(Saved entries)
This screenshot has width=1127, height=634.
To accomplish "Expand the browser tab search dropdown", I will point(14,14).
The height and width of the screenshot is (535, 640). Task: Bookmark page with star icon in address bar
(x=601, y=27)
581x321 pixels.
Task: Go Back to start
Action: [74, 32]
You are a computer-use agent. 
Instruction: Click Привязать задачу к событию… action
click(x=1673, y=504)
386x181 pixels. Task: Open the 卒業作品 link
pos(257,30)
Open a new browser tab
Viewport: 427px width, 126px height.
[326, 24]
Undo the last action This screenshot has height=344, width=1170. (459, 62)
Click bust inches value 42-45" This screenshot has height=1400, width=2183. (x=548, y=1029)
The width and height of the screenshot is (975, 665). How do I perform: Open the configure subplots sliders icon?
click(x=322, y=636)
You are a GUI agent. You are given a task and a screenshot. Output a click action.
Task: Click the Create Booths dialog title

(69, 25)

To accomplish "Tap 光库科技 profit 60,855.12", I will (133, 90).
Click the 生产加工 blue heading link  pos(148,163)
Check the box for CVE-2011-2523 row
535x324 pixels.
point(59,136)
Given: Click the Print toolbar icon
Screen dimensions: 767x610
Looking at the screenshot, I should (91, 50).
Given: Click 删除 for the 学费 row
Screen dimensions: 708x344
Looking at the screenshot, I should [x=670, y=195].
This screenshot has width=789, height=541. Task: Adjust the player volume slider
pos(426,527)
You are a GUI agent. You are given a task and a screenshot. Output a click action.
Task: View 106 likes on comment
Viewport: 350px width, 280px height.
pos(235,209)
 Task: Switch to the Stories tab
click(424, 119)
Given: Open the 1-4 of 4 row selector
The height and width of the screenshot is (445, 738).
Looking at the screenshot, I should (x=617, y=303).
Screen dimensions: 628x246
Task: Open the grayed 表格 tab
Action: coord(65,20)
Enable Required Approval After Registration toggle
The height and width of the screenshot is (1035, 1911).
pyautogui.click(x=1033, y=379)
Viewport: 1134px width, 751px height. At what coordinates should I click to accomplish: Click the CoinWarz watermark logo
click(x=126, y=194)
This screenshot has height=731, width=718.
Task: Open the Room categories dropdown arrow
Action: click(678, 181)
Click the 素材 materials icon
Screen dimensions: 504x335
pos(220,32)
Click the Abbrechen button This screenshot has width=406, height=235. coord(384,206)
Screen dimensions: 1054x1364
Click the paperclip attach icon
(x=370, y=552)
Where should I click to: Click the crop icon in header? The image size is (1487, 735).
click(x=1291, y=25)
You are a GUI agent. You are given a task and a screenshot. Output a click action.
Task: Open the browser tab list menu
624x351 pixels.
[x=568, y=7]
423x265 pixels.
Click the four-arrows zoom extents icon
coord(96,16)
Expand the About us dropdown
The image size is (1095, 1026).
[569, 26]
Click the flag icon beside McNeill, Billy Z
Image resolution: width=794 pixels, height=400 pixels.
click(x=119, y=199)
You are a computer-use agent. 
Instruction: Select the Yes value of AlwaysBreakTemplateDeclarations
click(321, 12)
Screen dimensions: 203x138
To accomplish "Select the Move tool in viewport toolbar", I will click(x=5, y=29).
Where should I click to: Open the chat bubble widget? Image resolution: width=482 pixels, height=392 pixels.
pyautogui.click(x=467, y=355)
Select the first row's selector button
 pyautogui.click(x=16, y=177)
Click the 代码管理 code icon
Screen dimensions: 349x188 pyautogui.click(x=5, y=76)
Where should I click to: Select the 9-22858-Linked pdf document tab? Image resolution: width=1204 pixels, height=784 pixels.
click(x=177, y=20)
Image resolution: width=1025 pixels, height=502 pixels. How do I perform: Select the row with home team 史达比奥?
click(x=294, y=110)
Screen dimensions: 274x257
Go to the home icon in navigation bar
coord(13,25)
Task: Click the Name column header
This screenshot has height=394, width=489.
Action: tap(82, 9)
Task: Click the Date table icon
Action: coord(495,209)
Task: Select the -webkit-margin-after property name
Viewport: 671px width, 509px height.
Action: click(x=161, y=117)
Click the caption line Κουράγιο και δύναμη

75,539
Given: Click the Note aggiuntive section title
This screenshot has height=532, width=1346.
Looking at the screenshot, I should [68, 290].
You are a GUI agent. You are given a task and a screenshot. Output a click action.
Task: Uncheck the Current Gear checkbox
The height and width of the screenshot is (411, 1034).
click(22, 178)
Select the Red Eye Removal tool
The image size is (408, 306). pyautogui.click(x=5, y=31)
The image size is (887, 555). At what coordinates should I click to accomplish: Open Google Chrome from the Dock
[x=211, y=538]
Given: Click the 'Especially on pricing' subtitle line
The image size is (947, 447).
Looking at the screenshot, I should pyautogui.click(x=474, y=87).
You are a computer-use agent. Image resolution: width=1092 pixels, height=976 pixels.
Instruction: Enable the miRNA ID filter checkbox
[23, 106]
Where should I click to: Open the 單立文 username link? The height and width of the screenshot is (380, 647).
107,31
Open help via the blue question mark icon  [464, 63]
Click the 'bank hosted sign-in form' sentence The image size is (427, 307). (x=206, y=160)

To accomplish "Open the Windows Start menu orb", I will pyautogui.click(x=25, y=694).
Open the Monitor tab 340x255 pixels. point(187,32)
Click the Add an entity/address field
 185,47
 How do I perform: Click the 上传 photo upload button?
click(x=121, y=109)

EXERCISE DESCRIPTION:
This exercise requires all the entries to be written out again exactly.

RESPONSE:
This screenshot has width=1127, height=634.
To accomplish "Expand the browser tab search dropdown", I will point(14,14).
The height and width of the screenshot is (535, 640). Task: Bookmark page with star icon in address bar
(x=601, y=27)
581x321 pixels.
Task: Go Back to start
Action: [74, 32]
You are a computer-use agent. 
Instruction: Click Привязать задачу к событию… action
click(x=1673, y=504)
386x181 pixels. Task: Open the 卒業作品 link
pos(257,30)
Open a new browser tab
Viewport: 427px width, 126px height.
[326, 24]
Undo the last action This screenshot has height=344, width=1170. (459, 62)
Click bust inches value 42-45" This screenshot has height=1400, width=2183. (x=548, y=1029)
The width and height of the screenshot is (975, 665). How do I perform: Open the configure subplots sliders icon?
click(x=322, y=636)
You are a GUI agent. You are given a task and a screenshot. Output a click action.
Task: Click the Create Booths dialog title

(69, 25)

To accomplish "Tap 光库科技 profit 60,855.12", I will (133, 90).
Click the 生产加工 blue heading link  pos(148,163)
Check the box for CVE-2011-2523 row
535x324 pixels.
point(59,136)
Given: Click the Print toolbar icon
Screen dimensions: 767x610
Looking at the screenshot, I should (91, 50).
Given: Click 删除 for the 学费 row
Screen dimensions: 708x344
Looking at the screenshot, I should [x=670, y=195].
This screenshot has width=789, height=541. Task: Adjust the player volume slider
pos(426,527)
You are a GUI agent. You are given a task and a screenshot. Output a click action.
Task: View 106 likes on comment
Viewport: 350px width, 280px height.
pos(235,209)
 Task: Switch to the Stories tab
click(424, 119)
Given: Open the 1-4 of 4 row selector
The height and width of the screenshot is (445, 738).
Looking at the screenshot, I should (x=617, y=303).
Screen dimensions: 628x246
Task: Open the grayed 表格 tab
Action: coord(65,20)
Enable Required Approval After Registration toggle
The height and width of the screenshot is (1035, 1911).
pyautogui.click(x=1033, y=379)
Viewport: 1134px width, 751px height. At what coordinates should I click to accomplish: Click the CoinWarz watermark logo
click(x=126, y=194)
This screenshot has height=731, width=718.
Task: Open the Room categories dropdown arrow
Action: click(678, 181)
Click the 素材 materials icon
Screen dimensions: 504x335
pos(220,32)
Click the Abbrechen button This screenshot has width=406, height=235. coord(384,206)
Screen dimensions: 1054x1364
Click the paperclip attach icon
(x=370, y=552)
Where should I click to: Click the crop icon in header? The image size is (1487, 735).
click(x=1291, y=25)
You are a GUI agent. You are given a task and a screenshot. Output a click action.
Task: Open the browser tab list menu
624x351 pixels.
[x=568, y=7]
423x265 pixels.
Click the four-arrows zoom extents icon
coord(96,16)
Expand the About us dropdown
The image size is (1095, 1026).
[569, 26]
Click the flag icon beside McNeill, Billy Z
Image resolution: width=794 pixels, height=400 pixels.
click(x=119, y=199)
You are a computer-use agent. 
Instruction: Select the Yes value of AlwaysBreakTemplateDeclarations
click(321, 12)
Screen dimensions: 203x138
To accomplish "Select the Move tool in viewport toolbar", I will click(x=5, y=29).
Where should I click to: Open the chat bubble widget? Image resolution: width=482 pixels, height=392 pixels.
pyautogui.click(x=467, y=355)
Select the first row's selector button
 pyautogui.click(x=16, y=177)
Click the 代码管理 code icon
Screen dimensions: 349x188 pyautogui.click(x=5, y=76)
Where should I click to: Select the 9-22858-Linked pdf document tab? Image resolution: width=1204 pixels, height=784 pixels.
click(x=177, y=20)
Image resolution: width=1025 pixels, height=502 pixels. How do I perform: Select the row with home team 史达比奥?
click(x=294, y=110)
Screen dimensions: 274x257
Go to the home icon in navigation bar
coord(13,25)
Task: Click the Name column header
This screenshot has height=394, width=489.
Action: tap(82, 9)
Task: Click the Date table icon
Action: coord(495,209)
Task: Select the -webkit-margin-after property name
Viewport: 671px width, 509px height.
Action: click(x=161, y=117)
Click the caption line Κουράγιο και δύναμη

75,539
Given: Click the Note aggiuntive section title
This screenshot has height=532, width=1346.
Looking at the screenshot, I should [68, 290].
You are a GUI agent. You are given a task and a screenshot. Output a click action.
Task: Uncheck the Current Gear checkbox
The height and width of the screenshot is (411, 1034).
click(22, 178)
Select the Red Eye Removal tool
The image size is (408, 306). pyautogui.click(x=5, y=31)
The image size is (887, 555). At what coordinates should I click to accomplish: Open Google Chrome from the Dock
[x=211, y=538]
Given: Click the 'Especially on pricing' subtitle line
The image size is (947, 447).
Looking at the screenshot, I should pyautogui.click(x=474, y=87).
You are a computer-use agent. Image resolution: width=1092 pixels, height=976 pixels.
Instruction: Enable the miRNA ID filter checkbox
[23, 106]
Where should I click to: Open the 單立文 username link? The height and width of the screenshot is (380, 647).
107,31
Open help via the blue question mark icon  [464, 63]
Click the 'bank hosted sign-in form' sentence The image size is (427, 307). (x=206, y=160)

To accomplish "Open the Windows Start menu orb", I will pyautogui.click(x=25, y=694).
Open the Monitor tab 340x255 pixels. point(187,32)
Click the Add an entity/address field
 185,47
 How do I perform: Click the 上传 photo upload button?
click(x=121, y=109)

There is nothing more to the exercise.